In Act 1, I was struggling to survive.
Nobody wanted my action dead or alive.
Act 2, I hit the big time.
And bodies be all up on my behind.
And I can't help myself because I was born to shine.
If you don't like it, you can shove it.
But you don't like it, you love it.
So I'll be up here in a rage,
'Til they bring the curtain down on the stage.
(from Weezer, Greatest Man that Ever Lived)
Evan Louque. I do these tributes every so often. Evan is about to move out and go to college. I hate this crap.
I am so proud of my son. He is a good person. He has remained true to himself through high school. He is the only one of my 5 that did not go through the little smart ass stage. I think he was too tired. Andrew and I have both observed that so much of our family history has been watching Evan play ball. Either driving there, eating while they warmed up, staying in hotels. It has been such a joy.
But there is so much more to my son than sports. He likes to dance. He can move. He likes to play songs that will make me "come out" of where ever I am and dance. He doesn't lie to me. Ever. People may not understand that one. But he can't shock me. I refuse to be offended by any truth that he gives me. He has handled himself with integity and wisdom.
He cares about me. He sees me. And that is the best thing about Evan. He loves. He has faith and is not ashamed of it. It is the very thing that will and already has set him apart. People will look to him, and he can handle it. As he has said, he runs an offense. He can do it.
The lucky woman that gets his heart will be blessed. Right now it's mine. I love you, son, with all my heart. Everything. I respect you. I am your most avid fan. While you were out doing your thing, people found out the hard way not to say anything negative about you. They got off easy. I can't promise that for the future ones. But I can promise to always love and support you. To always dream big for you. To feel so guilty for every second that I did not take advantage of with you. I promise you will never be alone in the world. Never.

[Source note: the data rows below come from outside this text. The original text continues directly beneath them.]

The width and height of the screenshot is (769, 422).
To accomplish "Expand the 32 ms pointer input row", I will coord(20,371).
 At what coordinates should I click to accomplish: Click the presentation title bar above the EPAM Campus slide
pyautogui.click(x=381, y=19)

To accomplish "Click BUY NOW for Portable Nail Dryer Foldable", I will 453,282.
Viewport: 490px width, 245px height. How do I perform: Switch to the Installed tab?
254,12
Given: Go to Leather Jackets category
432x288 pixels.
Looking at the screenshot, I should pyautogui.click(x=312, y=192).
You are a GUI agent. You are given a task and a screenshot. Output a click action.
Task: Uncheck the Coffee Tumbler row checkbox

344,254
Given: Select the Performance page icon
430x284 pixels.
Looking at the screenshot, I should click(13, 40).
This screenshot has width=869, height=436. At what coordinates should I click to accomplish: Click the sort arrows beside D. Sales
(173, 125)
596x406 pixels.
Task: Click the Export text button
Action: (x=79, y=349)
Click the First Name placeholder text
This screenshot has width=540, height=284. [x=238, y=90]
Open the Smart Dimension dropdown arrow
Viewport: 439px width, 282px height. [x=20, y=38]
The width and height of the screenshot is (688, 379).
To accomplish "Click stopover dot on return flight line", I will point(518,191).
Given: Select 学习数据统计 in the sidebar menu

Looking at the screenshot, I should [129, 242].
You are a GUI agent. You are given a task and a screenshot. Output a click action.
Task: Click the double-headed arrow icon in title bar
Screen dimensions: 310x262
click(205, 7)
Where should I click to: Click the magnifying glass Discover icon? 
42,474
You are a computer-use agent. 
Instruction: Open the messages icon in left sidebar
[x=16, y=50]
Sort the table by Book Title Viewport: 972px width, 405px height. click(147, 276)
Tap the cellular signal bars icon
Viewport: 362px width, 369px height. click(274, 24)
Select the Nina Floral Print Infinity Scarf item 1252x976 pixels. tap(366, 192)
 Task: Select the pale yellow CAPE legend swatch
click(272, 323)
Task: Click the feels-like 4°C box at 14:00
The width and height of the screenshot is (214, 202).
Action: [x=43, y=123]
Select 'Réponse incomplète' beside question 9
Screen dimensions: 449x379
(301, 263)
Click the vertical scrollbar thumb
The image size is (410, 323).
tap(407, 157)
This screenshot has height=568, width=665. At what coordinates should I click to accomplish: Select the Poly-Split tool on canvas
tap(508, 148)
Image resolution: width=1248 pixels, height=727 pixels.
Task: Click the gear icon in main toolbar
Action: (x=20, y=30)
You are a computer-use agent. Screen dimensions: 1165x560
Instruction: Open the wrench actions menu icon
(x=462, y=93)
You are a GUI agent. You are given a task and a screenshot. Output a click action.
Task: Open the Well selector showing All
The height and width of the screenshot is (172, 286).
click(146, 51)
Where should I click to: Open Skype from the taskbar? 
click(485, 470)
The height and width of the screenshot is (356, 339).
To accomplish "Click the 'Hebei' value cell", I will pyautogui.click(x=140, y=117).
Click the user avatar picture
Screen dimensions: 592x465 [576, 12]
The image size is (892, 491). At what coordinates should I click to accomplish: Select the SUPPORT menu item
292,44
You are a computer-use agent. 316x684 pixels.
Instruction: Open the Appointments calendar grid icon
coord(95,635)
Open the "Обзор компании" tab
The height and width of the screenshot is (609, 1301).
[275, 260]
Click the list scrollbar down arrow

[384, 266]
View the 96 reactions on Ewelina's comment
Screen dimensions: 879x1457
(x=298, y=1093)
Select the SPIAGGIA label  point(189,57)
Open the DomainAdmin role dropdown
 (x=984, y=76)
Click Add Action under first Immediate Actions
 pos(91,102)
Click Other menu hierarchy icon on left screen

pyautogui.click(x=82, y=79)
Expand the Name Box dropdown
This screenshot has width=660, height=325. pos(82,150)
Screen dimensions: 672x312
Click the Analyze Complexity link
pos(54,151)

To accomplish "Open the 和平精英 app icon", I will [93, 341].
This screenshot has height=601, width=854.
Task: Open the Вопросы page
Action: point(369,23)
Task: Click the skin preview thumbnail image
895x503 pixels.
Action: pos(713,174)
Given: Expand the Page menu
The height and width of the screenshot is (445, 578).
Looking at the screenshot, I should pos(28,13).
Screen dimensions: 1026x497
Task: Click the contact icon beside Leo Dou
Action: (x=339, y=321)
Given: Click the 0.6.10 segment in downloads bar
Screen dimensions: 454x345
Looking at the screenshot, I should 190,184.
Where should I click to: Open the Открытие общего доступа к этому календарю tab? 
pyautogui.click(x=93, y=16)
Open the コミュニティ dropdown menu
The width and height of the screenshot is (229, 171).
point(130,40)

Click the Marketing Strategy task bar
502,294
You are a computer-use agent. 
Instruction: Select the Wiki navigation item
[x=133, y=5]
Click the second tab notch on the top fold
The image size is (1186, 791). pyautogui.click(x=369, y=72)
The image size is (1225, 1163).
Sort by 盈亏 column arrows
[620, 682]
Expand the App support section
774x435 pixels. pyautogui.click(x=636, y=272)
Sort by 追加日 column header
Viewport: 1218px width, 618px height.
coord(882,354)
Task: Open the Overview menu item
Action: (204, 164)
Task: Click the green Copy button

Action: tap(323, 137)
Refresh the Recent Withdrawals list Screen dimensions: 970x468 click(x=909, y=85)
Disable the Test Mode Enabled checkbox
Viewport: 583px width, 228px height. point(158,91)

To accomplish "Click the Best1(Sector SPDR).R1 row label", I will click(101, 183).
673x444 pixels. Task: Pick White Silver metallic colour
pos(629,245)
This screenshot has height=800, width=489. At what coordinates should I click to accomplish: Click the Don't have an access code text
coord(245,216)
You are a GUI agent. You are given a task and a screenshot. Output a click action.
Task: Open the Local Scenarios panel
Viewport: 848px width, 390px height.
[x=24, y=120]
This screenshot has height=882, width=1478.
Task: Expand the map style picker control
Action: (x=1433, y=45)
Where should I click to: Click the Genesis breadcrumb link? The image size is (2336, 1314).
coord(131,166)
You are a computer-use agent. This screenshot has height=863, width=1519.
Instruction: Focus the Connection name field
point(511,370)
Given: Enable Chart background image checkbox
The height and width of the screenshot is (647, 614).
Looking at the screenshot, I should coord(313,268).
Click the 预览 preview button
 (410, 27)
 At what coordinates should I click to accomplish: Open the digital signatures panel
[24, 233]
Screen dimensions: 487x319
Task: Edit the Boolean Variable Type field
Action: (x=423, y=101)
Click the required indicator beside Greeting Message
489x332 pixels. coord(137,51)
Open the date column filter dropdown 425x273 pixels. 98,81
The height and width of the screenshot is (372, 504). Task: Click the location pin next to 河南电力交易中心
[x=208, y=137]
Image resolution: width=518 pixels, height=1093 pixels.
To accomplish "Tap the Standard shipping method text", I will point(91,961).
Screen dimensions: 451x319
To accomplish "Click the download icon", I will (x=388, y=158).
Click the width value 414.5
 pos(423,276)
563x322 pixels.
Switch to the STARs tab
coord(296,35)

My heart cannot contain you. Geaux kick some ass. I am watching and loving every minute of it. Bring on Act 1.
Friday, August 03, 2012
Summer Break of Sorts
It is August, and here I am. In a Marriott in Tampa. I am halfway through my 47th year, the greatest age of all time, and I am all kinds of things. I am tired, exhausted actually. I am sad that my Evan is leaving for college, but so happy and relieved that he is on a path that includes school and football. I am trying so hard to succeed at what can only be defined as a long distance marriage. Tracy Miller would maybe disagree, but he has no time to read this so...I am massaging people everywhere in reality and in my mind. That kid saw dead people, but I see crooked people. In both cases I am sure Bruce Willis is dead. I am worried about my kids, but I have no time to act upon it. I have guilt about that. I am trying to figure out if I will always be a little girl. Even when I'm 80. I think I will, and I have decided to embrace it. I want Daddy, I like to laugh too much, and if you could just take care of me, I'd be complete. Thank you. I still love my music too loud. I like a little buzz. I like being surrounded by my kids and their friends. I like chaos. I drive fast and prefer a stick shift. Left to my devices I would dress kind of slutty. It's Nanny's fault. I still love to worship my God. I like to sit quietly and cry to Him, and I like to dance and sing so loudly in front of Him. I like to believe. I do. My spirit is a flickering wick, but He said somewhere that He would never extinguish it. And so I flicker on.